SD doesn't like her daddy enforcing the rules....LMAO
I know I shouldn't find it funny......but oh well!
I was rapidly approaching my breaking point with SD early last week. I sat down over 6 months ago and made out a list of house rules with my SO's help and approval. Since then the "house rules" have become a decoration, Specifically on the weekends. For some reason SD gets a free pass on the rules whenever SO is around. I on the other hand have enforced the rules consistantly since we decided on them. You guys and gals can imagine how difficult...stike that, it is IMPOSSIBLE to enforce these rules without my SO on board.
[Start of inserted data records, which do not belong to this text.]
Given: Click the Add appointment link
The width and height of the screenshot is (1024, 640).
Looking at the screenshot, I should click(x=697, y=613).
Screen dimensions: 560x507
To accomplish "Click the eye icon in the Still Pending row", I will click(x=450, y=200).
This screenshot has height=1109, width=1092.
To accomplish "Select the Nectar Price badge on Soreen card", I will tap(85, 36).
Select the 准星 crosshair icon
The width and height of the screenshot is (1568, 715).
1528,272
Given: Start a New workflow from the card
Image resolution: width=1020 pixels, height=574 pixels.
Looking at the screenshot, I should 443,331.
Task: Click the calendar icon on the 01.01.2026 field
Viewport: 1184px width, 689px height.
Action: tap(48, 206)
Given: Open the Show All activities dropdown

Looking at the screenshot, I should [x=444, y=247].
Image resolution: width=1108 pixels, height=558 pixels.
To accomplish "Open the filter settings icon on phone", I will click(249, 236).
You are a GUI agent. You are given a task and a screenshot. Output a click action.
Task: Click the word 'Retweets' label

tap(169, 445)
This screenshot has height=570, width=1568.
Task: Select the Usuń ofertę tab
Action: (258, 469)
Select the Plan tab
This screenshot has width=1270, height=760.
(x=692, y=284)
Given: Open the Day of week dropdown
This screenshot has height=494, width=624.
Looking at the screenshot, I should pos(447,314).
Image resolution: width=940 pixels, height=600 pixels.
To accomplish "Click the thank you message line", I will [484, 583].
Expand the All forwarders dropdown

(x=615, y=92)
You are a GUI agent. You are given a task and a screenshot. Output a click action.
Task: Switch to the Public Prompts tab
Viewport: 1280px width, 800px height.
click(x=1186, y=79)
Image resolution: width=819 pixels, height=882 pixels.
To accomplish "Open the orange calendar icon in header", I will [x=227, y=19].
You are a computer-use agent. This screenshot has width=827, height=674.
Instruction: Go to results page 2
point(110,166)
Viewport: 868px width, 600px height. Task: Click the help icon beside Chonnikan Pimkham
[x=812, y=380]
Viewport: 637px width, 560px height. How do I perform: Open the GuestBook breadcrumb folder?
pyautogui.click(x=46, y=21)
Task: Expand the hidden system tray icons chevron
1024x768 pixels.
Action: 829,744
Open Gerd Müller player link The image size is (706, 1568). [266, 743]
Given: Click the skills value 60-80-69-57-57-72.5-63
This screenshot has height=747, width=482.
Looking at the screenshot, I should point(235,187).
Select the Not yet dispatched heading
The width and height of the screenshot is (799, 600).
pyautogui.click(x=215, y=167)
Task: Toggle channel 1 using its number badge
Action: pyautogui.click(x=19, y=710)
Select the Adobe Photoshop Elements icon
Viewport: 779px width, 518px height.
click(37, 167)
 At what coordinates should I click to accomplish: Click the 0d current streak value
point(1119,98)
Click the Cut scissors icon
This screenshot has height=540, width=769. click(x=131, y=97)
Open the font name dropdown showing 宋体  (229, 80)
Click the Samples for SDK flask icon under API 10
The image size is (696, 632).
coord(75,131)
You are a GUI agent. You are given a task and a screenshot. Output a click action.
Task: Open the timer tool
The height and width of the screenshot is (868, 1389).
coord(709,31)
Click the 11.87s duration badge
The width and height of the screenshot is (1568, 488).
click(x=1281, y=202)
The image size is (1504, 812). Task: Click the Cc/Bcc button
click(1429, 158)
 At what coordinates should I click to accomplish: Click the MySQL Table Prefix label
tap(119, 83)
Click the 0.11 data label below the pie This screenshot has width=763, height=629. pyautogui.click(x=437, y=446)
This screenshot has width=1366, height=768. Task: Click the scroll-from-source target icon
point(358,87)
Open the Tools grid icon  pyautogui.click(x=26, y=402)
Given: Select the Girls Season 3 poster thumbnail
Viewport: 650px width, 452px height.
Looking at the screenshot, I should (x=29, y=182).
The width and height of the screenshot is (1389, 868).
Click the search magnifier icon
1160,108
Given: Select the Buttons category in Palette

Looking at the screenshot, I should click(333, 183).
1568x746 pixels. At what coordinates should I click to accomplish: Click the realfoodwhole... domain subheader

So early last week, I was at the end of my rope. I decided not to turn it into a fight. So I camly sat my SO down, and told him that we HAVE to be on the same page in terms of the rules. I told him that he approved them before they went up and he is being lazy and letting her get away with everything. Which is fine if that is how he wants her raised, thinking she can get away with everything and never have to take resposibility for anything. BUT if he chose to do that, DO NOT expect me to be resposible for her, I will not watch her EVER!
For the first time since SD has lived here, he took me seriously! I told him I am DONE getting walked all over, I am DONE not being able to set limits with her, and I am DONE with his lazy parenting. (Btw, he was the one that used the word lazy.) I told him, I don't care why you don't enforce the rules and I can deal with it if you don't want to enforce the rules, but I wont be apart of it. If you don't want to hold her to reasonably standard of behavior then don't expect me to take resposibility for that, you are perfectly welcome to put her in daycare while you are working, because I will have a job myself soon enough. I will not spend my spare time watching a child that doesn't think they have to mind me.
Well since that discussion, he has been enforcing the rules CONSISTANTLY, without me saying anything . SD DOESN'T like it. She has been pushing, and testing and trying to get away with everything this weeking. She as been putting Daddy's will power to the test. I did point this out to him, that she will give up eventually. She is just trying to see if this will last.
I am fully prepared to bail out on caring for her if he doesn't stick to it. I am finally done with her being allowed to act like a little BRAT!